Milax gagates is up to 50 mm long. Preserved specimen have a length of 25–30 mm and a width of 6–8 mm. The weight of adult slugs ranges from 990 mg to 3300 mg.

Reproductive system: The penis is rounded, and half as long as the epiphallus. The epiphallus is slightly widened and truncated (as if cut off) at its end. the vas deferens is short (usually not longer than epiphallus), opens asymmetrically at the truncated end of the epiphallus. The atrium is short, and not widened. The accessory gland consist of several elongate glands and is connected to the atrium by some 20 short coiled tubular ducts. The stimulator is narrow, conical, slightly flattened at its end with some papillae.

The stimulator of the similar species Milax nigricans has more papillae situated at its base and not near its free end.

==Distribution==
The native range of Milax gagates was originally from Morocco through Tunisia and southern Spain to southern France and the Balearic Islands.

It is an endangered species in Rhineland-Palatinate, Germany.

The species may be native to the Canary Islands.

Milax gagates has been introduced in the area between Portugal and Galicia, the Atlantic coastlands of France to Belgium, the British Isles, and in many other areas almost worldwide (Australia, Tasmania, New Zealand, Japan, Pacific islands, South Africa, Atlantic islands). As an introduced species it now occurs in a number of countries and islands including:

- Portugal
- Belgium
- British Isles: Great Britain and Ireland. In Britain is always local except in Cornwall.
- Australia and Tasmania
- New Zealand
- Japan
- Pacific islands
- South Africa
- Atlantic Islands
- United States - widely distributed. In Florida only in ports.
- Argentina

== Ecology ==
Milax gagates lives mostly in cultivated areas, often the coast, and also in forests, shrublands, and natural meadows. It prefers habitats close to water. It hides under stones, moist ground litter and in soil cavities.

It feeds on fresh herbs, including the roots. It can sometimes be a pest of crops such as carrots and potatoes. It is occasionally damaging to gardens and crops in Britain. It is an agricultural pest on soybean, sunflower, and oilseed rape in Argentina.

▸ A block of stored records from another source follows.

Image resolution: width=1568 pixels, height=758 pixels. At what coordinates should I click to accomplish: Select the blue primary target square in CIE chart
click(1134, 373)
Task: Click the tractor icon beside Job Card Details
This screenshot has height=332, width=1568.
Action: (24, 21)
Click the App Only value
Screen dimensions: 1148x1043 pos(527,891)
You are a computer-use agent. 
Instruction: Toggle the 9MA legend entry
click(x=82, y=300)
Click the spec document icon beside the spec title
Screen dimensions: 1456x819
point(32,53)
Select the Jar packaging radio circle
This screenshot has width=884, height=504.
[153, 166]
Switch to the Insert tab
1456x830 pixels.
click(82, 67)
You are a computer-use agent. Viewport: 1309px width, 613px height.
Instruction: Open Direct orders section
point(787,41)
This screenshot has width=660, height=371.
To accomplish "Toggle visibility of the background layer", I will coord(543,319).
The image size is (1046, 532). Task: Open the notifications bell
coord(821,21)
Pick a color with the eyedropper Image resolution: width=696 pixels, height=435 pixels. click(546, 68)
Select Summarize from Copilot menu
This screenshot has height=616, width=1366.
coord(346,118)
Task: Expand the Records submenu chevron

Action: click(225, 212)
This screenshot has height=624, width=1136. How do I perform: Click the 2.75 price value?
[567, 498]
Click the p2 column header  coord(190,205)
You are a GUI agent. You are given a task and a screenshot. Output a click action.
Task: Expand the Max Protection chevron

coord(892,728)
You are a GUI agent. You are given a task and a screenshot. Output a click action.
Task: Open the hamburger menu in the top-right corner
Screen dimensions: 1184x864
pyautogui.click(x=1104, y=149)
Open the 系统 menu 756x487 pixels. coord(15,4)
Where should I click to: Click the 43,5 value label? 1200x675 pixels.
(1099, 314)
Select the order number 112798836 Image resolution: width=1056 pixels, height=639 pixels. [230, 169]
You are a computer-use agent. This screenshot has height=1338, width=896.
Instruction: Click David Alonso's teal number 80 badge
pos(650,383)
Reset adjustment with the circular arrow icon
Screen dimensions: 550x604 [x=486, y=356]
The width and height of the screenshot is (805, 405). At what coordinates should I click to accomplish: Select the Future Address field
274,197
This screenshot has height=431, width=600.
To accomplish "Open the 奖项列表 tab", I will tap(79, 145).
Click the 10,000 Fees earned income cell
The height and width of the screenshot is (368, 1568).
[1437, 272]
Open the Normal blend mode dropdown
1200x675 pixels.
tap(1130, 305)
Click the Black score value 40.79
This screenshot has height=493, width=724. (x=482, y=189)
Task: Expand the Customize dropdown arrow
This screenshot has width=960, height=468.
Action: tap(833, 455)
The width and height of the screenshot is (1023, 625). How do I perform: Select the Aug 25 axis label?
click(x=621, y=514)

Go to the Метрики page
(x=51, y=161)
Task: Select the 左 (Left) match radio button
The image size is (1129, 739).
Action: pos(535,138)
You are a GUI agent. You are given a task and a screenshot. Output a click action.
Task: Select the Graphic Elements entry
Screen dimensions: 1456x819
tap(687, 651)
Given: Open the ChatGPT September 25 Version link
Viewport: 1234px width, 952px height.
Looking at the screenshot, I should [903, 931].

In Britain copulation takes place during the period from spring to autumn. During copulation both slugs cling together so closely that no everted genitalia are visible. Under laboratory conditions, the first eggs are laid 5–15 days after copulation. At one time approximately 15 eggs are laid. This can be repeated several times, but in total not more than 100 eggs are laid by one individual. The dimensions of the eggs are 2 × 1.5 mm. Self-fertilization is also possible.

The slug is semelparous, dying 15 to 30 days after laying eggs. Juveniles hatch after at least 25 to 30 days. Maturity is reached in 4 to 5 months under laboratory conditions.